How to prepare your signed certificates for Splunk authentication

Once you have your certificates, you must combine the server certificate and your keys into a single file that Splunk software can use.

If you do not have your certificates and need help getting them, we provide some basic examples using OpenSSL in the following topics:

• How to self-sign certificates.
• How to get certificates signed by a third party.

Note: Make sure your certificates and public key are in x509 format and that your private key is in RSA format.

Create a single PEM file

Combine your server certificate and public certificate, in that order, into a single PEM file.

For the examples here, we are using the file names described in "How to self-sign certificates" and "How to get certificates signed by a third party."

The following is an example for *nix:

cat myServerCertificate.pem myServerPrivateKey.key myCACertificate.pem > myNewServerCertificate.pem

The following is an example for Windows:

 >type myServerCertificate.pem myServerPrivateKey.key myCACertificate.pem > myNewServerCertificate.pem

Once created, the contents of the file myNewServerCertificate.pem should contain, in the following order:

• The server certificate (myServerCertificate.pem)
• The private key (myServerPrivateKey.key)
• The certificate authority public key (myCACertificate.pem)

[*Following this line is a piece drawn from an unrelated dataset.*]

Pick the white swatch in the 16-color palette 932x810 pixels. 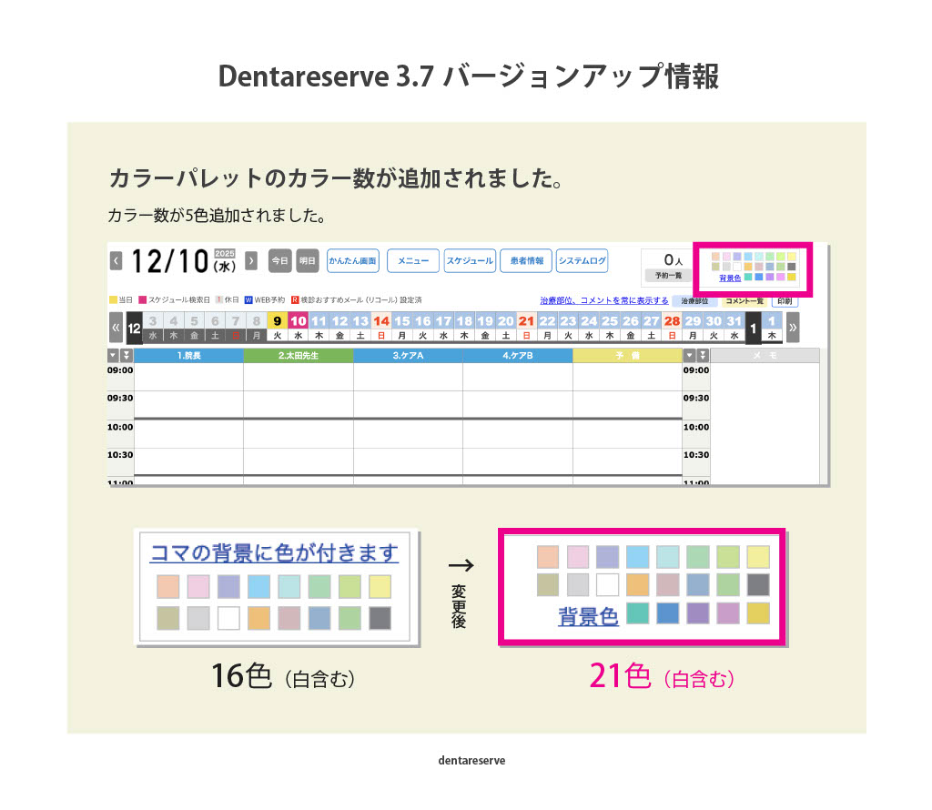(x=228, y=618)
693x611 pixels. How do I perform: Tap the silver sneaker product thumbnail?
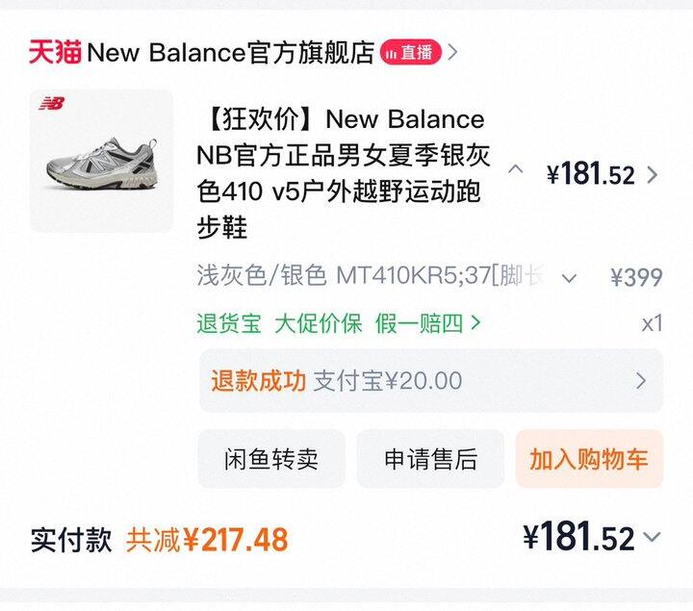tap(101, 161)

Here's an example of a properly concatenated certificate:

        -----BEGIN CERTIFICATE-----
        MIICUTCCAboCCQCscBkn/xey1TANBgkqhkiG9w0BAQUFADBtMQswCQYDVQQGEwJV
        ...
        <Server Certificate>
        ...
        8/PZr3EuXYk1c+N5hgIQys5a/HIn
        -----END CERTIFICATE-----
        -----BEGIN RSA PRIVATE KEY-----
        Proc-Type: 4,ENCRYPTED
        DEK-Info: DES-EDE3-CBC,CFCECC7976725DE5
        
        S+DPcQ0l2Z1bk71N3cBqr/nwEXPNDQ4uqtecCd3iGMV3B/WSOWAQxcWzhe9JnIsl
        ...
        <Server Private Key – Passphrase protected>
        ...
        -----END RSA PRIVATE KEY-----
        -----BEGIN CERTIFICATE-----
        MIICUTCCAboCCQCscBkn/xey1TANBgkqhkiG9w0BAQUFADBtMQswCQYDVQQGEwJV
        ...
        <Certificate Authority Public Key>
        ...
        8/PZr3EuXYk1c+N5hgIQys5a/HIn

        -----END CERTIFICATE-----

How to configure certificate chains

To use multiple certificates, append the intermediate certificate to the end of the server's certificate file. You can add as many certificates you need to in decreasing order of hierarchy, up to the root.

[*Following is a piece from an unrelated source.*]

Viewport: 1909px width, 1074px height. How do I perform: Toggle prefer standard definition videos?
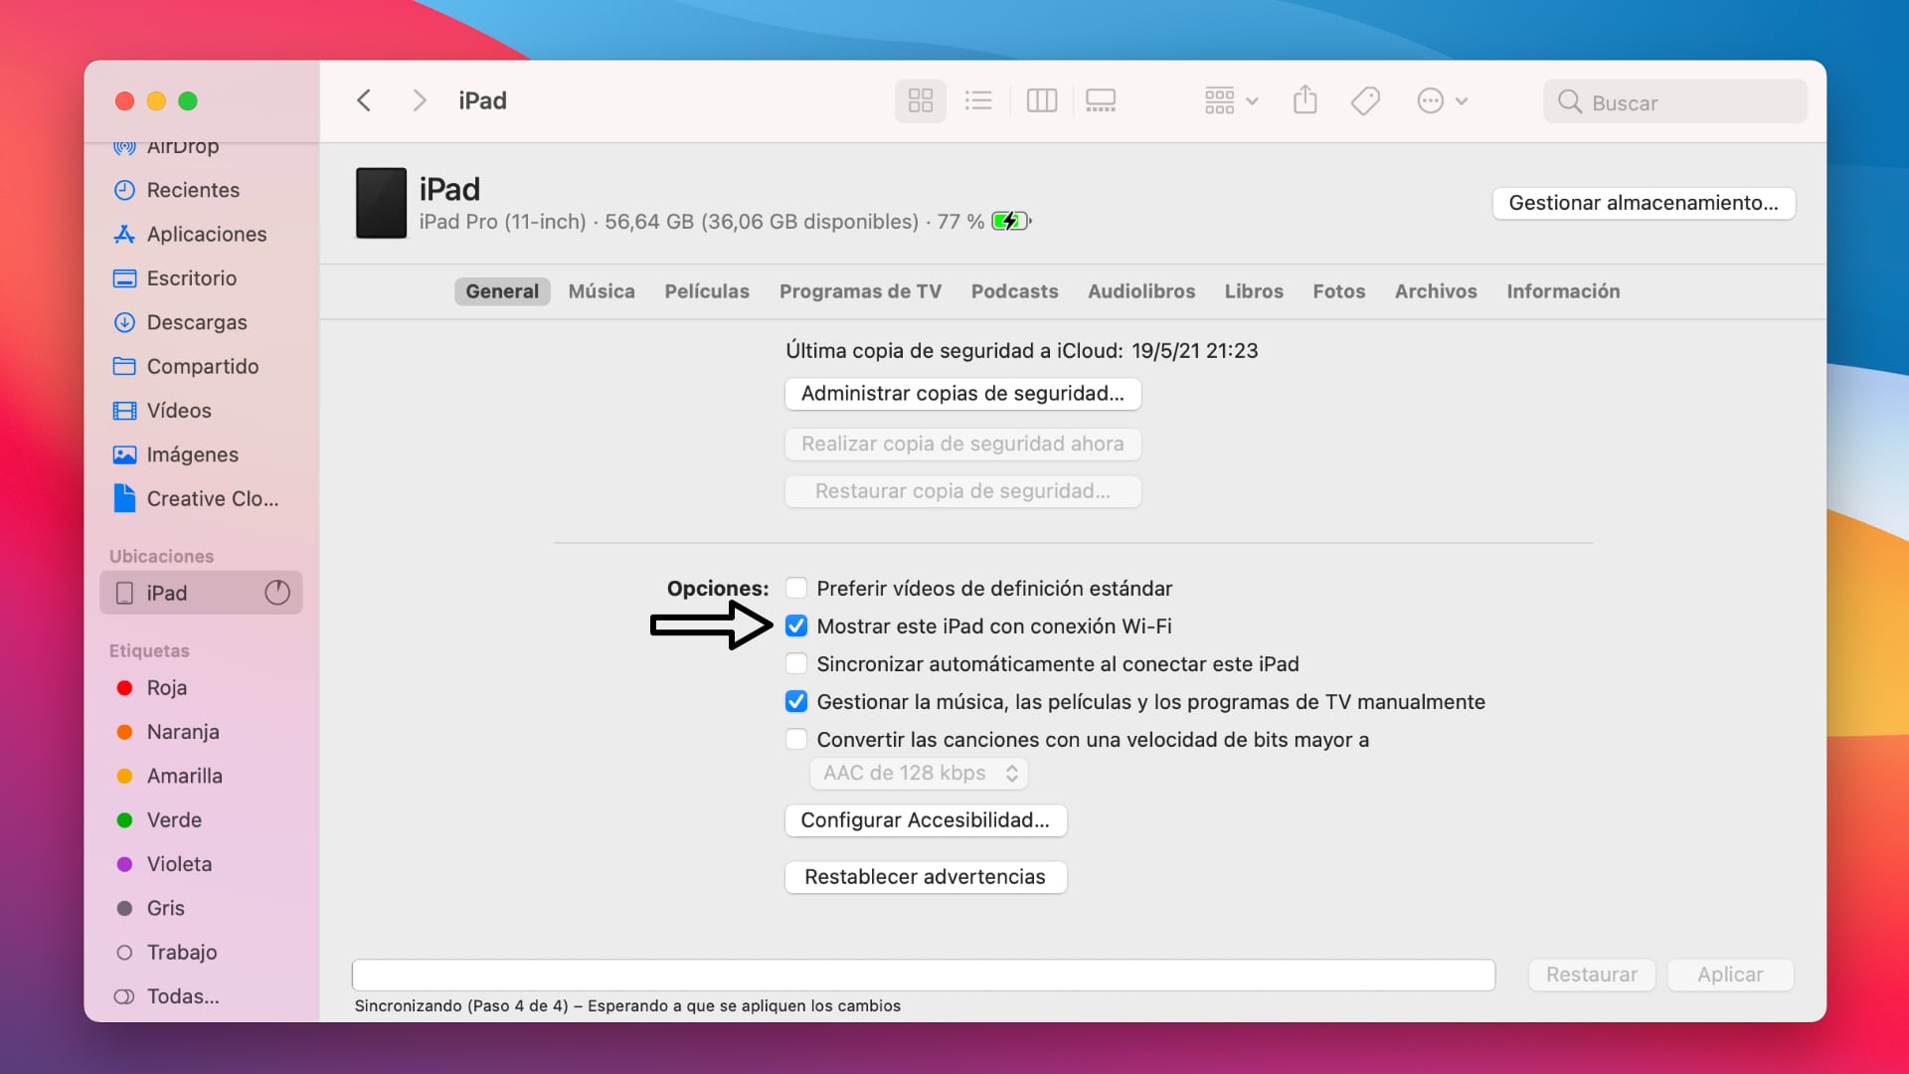pos(794,588)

The certificates should be concatenated in the following order:

[ server certificate]
[ intermediate certificate]
[ root certificate (if required) ]

So for example, a certificate chain might look like this:

	
-----BEGIN CERTIFICATE-----
... (certificate for your server)...
-----END CERTIFICATE-----
-----BEGIN CERTIFICATE-----
... (the intermediate certificate)...
-----END CERTIFICATE-----
-----BEGIN CERTIFICATE-----
... (the root certificate for the CA)...
-----END CERTIFICATE-----

In another example, when using Splunk Forwarder to Indexer Certificates that contain a Private Key, the completed certificate file might look like this :

-----BEGIN CERTIFICATE-----
... (certificate for your server)...
-----END CERTIFICATE-----
-----BEGIN RSA PRIVATE KEY-----
...<Server Private Key – Passphrase protected>
 -----END RSA PRIVATE KEY-----
-----BEGIN CERTIFICATE-----
... (certificate for your server)...
-----END CERTIFICATE-----
-----BEGIN CERTIFICATE-----
... (the intermediate certificate)...
-----END CERTIFICATE-----
-----BEGIN CERTIFICATE-----
... (the root certificate for the CA)...
-----END CERTIFICATE-----

Next steps

Now that you have the certificates you need, you must configure Splunk software to find and use them:

• See "Configure Splunk forwarding to use your own certificates" to learn more about configuring certificate authentication for forwarding.
• See "About securing inter-Splunk communication" to learn more about configuring certificate authentication for inter-Splunk communications.